• **WRITTEN PROBLEM**
Switch every "icon" to "symbol" in the part that opens with the line containing "This screenshot has height=376, width=445." and closes with the last line, and give those lines back with nothing else changed.

— BEGIN DATA EXTRACT —

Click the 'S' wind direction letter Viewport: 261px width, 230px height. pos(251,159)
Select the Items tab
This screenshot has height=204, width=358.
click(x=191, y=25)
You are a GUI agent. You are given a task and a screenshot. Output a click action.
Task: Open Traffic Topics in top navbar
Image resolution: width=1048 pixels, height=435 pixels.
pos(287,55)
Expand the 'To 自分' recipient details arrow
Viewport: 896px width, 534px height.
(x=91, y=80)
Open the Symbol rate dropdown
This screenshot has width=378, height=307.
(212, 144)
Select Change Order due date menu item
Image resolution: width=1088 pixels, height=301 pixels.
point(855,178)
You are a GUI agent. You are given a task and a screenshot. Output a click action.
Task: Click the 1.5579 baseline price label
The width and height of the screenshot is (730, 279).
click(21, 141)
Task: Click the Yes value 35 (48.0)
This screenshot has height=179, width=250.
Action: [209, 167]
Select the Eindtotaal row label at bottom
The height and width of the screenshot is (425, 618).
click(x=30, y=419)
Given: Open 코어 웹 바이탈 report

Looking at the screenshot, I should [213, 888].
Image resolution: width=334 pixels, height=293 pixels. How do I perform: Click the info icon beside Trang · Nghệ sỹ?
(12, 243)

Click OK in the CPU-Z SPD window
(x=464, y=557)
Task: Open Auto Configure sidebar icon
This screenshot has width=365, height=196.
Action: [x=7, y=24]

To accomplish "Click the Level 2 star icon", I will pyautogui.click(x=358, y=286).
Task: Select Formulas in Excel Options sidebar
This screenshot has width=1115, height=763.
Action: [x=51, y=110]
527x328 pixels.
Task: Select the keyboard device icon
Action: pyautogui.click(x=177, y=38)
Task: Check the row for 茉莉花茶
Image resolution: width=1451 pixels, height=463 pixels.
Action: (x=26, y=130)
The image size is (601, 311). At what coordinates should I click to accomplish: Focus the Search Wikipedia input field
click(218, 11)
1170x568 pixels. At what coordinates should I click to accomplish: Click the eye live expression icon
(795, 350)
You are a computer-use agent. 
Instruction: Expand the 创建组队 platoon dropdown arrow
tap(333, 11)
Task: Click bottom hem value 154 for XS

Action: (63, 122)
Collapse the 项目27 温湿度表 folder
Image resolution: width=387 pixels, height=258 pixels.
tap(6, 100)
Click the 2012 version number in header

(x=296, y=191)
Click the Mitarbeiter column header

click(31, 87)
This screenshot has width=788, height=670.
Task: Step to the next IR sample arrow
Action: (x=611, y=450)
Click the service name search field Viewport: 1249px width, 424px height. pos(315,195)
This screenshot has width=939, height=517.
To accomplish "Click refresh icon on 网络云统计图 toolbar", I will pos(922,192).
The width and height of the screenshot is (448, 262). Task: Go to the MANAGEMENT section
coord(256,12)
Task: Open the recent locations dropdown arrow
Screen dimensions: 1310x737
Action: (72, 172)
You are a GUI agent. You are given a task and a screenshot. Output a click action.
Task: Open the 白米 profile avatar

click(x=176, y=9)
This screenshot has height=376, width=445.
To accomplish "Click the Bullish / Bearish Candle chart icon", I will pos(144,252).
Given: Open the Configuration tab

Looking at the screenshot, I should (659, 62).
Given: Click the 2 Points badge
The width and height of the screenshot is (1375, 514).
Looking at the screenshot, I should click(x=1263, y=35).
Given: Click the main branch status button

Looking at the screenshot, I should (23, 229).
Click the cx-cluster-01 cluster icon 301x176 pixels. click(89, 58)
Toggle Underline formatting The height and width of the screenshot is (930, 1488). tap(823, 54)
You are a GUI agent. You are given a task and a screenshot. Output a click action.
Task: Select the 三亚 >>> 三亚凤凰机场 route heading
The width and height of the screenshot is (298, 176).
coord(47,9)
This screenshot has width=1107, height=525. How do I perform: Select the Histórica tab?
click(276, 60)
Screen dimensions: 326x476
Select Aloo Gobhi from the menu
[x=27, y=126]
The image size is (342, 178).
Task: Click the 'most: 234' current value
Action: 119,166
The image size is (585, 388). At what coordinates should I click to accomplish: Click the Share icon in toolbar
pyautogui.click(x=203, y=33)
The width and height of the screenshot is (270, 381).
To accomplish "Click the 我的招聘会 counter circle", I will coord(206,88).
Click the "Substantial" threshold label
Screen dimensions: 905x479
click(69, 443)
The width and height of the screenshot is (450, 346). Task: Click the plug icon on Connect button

— END DATA EXTRACT —

• **TASK ANSWER**
This screenshot has height=376, width=445.
To accomplish "Click the Bullish / Bearish Candle chart symbol", I will pos(144,252).
Given: Open the Configuration tab

Looking at the screenshot, I should (659, 62).
Given: Click the 2 Points badge
The width and height of the screenshot is (1375, 514).
Looking at the screenshot, I should click(x=1263, y=35).
Given: Click the main branch status button

Looking at the screenshot, I should (23, 229).
Click the cx-cluster-01 cluster symbol 301x176 pixels. click(89, 58)
Toggle Underline formatting The height and width of the screenshot is (930, 1488). tap(823, 54)
You are a GUI agent. You are given a task and a screenshot. Output a click action.
Task: Select the 三亚 >>> 三亚凤凰机场 route heading
The width and height of the screenshot is (298, 176).
coord(47,9)
This screenshot has width=1107, height=525. How do I perform: Select the Histórica tab?
click(276, 60)
Screen dimensions: 326x476
Select Aloo Gobhi from the menu
[x=27, y=126]
The image size is (342, 178).
Task: Click the 'most: 234' current value
Action: 119,166
The image size is (585, 388). At what coordinates should I click to accomplish: Click the Share symbol in toolbar
pyautogui.click(x=203, y=33)
The width and height of the screenshot is (270, 381).
To accomplish "Click the 我的招聘会 counter circle", I will coord(206,88).
Click the "Substantial" threshold label
Screen dimensions: 905x479
click(69, 443)
The width and height of the screenshot is (450, 346). Task: Click the plug symbol on Connect button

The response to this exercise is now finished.